New features in H2O 3.18

Wolpert Release (H2O 3.18)

There’s a new major release of H2O and it’s packed with new features and fixes!

We named this release after David Wolpert, who is famous for inventing Stacking (aka Stacked Ensembles). Stacking is a central component in H2O AutoML, so we’re very grateful for his contributions to machine learning! He is also famous for the “No Free Lunch” theorem, which generally states that no single algorithm will be the best in all cases. In other words, there’s no magic bullet. This is precisely why stacking is such a powerful and practical algorithm — you never know in advance if a Deep Neural Network, or GBM or Random Forest will be the best algorithm for your problem. When you combine all of these together into a stacked ensemble, you are guaranteed to benefit from the strengths of each of these algorithms. You can read more about Dr. Wolpert and his work here.

Distributed XGBoost

The central feature of this release is support for distributed XGBoost, as well as other XGBoost enhancements and bug fixes. We are bringing XGBoost support to more platforms (including older versions of CentOS/Ubuntu) and we now support multi-node XGBoost training (though this feature is still in “beta”).

There are a number of XGBoost bug fixes, such the ability to use XGBoost models after they have been saved to disk and re-loaded into the H2O cluster, and fixes to the XGBoost MOJO. With all the improvements to H2O’s XGBoost, we are much closer to adding XGBoost to AutoML, and you can expect to see that in a future release. You can read more about the H2O XGBoost integration in the XGBoost User Guide.

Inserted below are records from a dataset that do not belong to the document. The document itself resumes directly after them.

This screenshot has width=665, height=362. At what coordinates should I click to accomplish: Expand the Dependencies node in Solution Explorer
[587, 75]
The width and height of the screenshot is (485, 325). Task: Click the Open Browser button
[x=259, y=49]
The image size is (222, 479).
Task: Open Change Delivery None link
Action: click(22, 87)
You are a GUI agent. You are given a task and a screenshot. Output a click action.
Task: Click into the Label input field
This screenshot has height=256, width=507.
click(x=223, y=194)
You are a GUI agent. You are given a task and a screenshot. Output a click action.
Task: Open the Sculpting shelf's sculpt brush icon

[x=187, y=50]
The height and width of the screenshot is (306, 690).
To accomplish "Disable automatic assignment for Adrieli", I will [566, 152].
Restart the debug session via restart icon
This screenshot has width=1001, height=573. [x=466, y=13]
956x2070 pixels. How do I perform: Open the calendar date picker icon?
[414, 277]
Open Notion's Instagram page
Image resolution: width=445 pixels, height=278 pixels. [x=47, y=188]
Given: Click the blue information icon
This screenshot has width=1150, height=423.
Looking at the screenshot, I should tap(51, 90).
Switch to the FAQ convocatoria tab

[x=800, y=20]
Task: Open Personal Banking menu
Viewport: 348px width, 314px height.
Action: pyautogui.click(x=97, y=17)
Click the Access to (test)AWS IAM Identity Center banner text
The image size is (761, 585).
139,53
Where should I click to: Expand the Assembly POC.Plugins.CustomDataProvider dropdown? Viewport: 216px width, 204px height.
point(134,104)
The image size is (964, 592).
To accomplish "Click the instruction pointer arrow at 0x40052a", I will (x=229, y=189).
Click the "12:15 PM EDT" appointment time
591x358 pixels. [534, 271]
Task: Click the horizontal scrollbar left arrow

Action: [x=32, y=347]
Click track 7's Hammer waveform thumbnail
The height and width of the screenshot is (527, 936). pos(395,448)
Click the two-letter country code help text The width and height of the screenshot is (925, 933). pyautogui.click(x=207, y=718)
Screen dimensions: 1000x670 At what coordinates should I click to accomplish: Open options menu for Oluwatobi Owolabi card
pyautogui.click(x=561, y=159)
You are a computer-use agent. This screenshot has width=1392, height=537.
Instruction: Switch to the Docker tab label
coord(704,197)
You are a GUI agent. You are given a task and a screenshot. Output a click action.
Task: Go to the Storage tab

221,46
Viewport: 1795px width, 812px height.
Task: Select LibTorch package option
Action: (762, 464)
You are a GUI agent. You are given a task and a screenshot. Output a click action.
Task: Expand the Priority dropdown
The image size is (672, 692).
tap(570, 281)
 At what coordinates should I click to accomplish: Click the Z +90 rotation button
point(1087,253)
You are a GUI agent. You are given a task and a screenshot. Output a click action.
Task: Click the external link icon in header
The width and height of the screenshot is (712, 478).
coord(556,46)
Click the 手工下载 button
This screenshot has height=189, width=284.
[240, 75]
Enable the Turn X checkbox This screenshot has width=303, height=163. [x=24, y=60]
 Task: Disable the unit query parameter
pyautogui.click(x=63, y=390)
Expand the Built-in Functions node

AutoML & Stacked Ensembles

One big addition to H2O Automatic Machine Learning (AutoML) is the ability to turn off certain algorithms. By default, H2O AutoML will train Gradient Boosting Machines (GBM), Random Forests (RF), Generalized Linear Models (GLM), Deep Neural Networks (DNN) and Stacked Ensembles. However, sometimes it may be useful to turn off some of those algorithms. In particular, if you have sparse, wide data, you may choose to turn off the tree-based models (GBMs and RFs). Conversely, if tree-based models perform comparatively well on your data, then you may choose to turn off GLMs and DNNs. Keep in mind that Stacked Ensembles benefit from diversity of the set of base learners, so keeping “bad” models may still improve the overall performance of the Stacked Ensembles created by the AutoML run. The new argument is called exclude_algos and you can read more about it in the AutoML User Guide.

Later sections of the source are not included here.